[Collected data entries]
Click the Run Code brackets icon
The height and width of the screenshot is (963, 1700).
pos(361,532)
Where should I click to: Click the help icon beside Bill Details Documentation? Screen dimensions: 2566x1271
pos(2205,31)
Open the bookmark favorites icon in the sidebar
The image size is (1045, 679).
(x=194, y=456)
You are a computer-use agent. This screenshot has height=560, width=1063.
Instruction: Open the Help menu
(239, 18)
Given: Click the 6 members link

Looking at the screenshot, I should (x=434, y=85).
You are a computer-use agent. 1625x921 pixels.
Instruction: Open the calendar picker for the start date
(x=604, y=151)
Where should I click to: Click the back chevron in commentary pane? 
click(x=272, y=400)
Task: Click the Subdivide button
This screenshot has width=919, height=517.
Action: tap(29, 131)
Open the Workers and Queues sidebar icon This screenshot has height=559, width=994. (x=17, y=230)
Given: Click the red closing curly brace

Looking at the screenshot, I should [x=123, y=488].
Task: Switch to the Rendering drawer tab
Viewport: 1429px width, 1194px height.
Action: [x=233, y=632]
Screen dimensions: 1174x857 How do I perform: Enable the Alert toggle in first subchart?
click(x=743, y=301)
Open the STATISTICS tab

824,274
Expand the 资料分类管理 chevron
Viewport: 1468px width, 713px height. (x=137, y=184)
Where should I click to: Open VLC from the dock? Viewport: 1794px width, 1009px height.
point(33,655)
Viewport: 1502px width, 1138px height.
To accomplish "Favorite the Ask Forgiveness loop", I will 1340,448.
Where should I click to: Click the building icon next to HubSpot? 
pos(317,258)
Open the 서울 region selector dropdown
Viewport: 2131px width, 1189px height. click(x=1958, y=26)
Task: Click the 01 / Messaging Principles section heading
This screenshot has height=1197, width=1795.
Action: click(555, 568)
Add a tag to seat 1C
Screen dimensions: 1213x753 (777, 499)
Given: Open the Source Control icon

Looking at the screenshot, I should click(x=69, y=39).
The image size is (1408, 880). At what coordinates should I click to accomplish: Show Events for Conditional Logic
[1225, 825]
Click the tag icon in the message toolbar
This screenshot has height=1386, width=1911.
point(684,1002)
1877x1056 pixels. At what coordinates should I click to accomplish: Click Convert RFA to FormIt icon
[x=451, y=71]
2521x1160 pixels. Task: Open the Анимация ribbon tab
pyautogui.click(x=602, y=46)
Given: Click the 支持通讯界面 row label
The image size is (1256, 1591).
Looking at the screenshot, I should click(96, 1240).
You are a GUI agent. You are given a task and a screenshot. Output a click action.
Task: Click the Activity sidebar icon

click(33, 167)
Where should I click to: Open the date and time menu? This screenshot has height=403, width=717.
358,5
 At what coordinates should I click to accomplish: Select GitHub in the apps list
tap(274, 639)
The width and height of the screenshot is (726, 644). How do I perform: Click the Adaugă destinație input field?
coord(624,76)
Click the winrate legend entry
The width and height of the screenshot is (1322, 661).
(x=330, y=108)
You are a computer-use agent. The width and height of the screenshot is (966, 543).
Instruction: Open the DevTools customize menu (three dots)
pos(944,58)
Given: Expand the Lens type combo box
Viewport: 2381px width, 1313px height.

- _What you need to do_
In the entries above, find the line holding "At what coordinates should I click to accomplish: Select" and the line holding "You are a computer-use agent. The"; print both of them and every line between, exactly, and nothing else.

- _Exercise response_
 At what coordinates should I click to accomplish: Select GitHub in the apps list
tap(274, 639)
The width and height of the screenshot is (726, 644). How do I perform: Click the Adaugă destinație input field?
coord(624,76)
Click the winrate legend entry
The width and height of the screenshot is (1322, 661).
(x=330, y=108)
You are a computer-use agent. The width and height of the screenshot is (966, 543).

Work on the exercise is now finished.